Kapan anda melewati jalan menuju kawasan Malioboro melalui jalan Abubakar Ali, Kotabaru, atau melalui kleringan, pastilah akan menemukan iklan yang ukurannya besar dan “menggoda” pandangan. Bahkan di kawasan Abubakar Ali memasuki malioboro terdapat videotron, yang tidak sepi dari iklan hidup dalam ukuran yang besar. Sehingga pengguna jalan yang berhenti di lampu merah biasanya akan melihat videotron itu. Di Perempatan jalan Sudirman, yang lebih dikenal dengan sebutan “perempatan Gramedia”, iklan-iklan besar mudah sekali dilihat dan menutupi bangunan dibelakangnya.

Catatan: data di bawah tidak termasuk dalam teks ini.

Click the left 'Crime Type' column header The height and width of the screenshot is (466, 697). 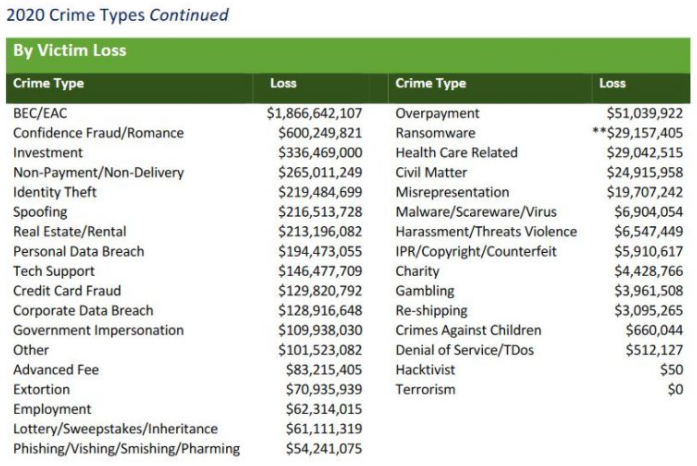[x=48, y=83]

Polusi yang ada di Yogya tidak hanya udara, tetapi rupanya, iklan-iklan ukuran besar juga telah menjadi “polusi”. Orang tidak lagi bisa menebar pandangan secara lega. Sebab, ruang yang serasa lega telah diisi oleh iklan-iklan besar. Selain itu, iklan-iklan ukuran kecil bisa pula ditemukan, biasanya berjejer dan jumlahnya banyak. Jadi, iklan-iklan kecil dalam jumlah yang tidak sedikit adalah bagian dari “polusi” udara.

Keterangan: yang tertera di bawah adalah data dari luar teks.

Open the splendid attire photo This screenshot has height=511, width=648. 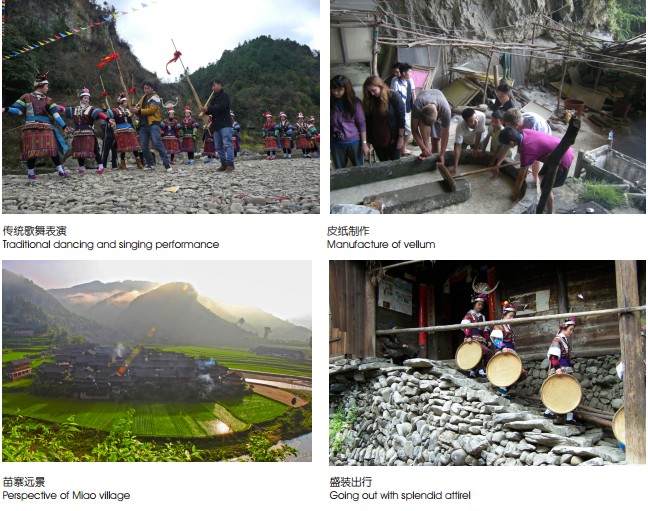click(488, 363)
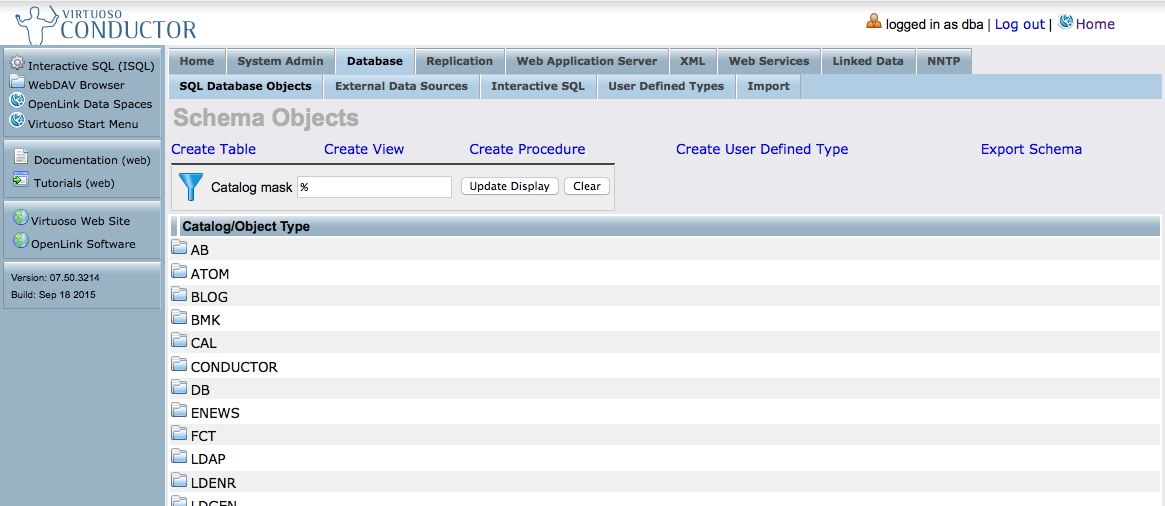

Orang tahu, iklan-iklan dalam ukuran besar itu adalah bagian dari kapitalisme. Publik “dipaksa” untuk “memperhatikan” produk iklan di satu kota, yang konon dikenal sebagai kota budaya dan telah “diisi” beragam jenis iklan. Dalam kata lain, iklan-iklan adalah cara lain untuk menyampaikan hasil produksi satu industri, termasuk iklan universitas, agar publik mengenali rupa produknya, untuk kemudian –ini yang diharapkan—menjadi relasi –untuk tidak menyebut pembeli—hasil produksi yang diiklankan tersebut.

Sebagai ruang publikasi, rupanya Yogya tidak berbeda dari kota-kota lain. Dan di mana Yogya kota budaya bisa diletakkan? Inilah problemnya.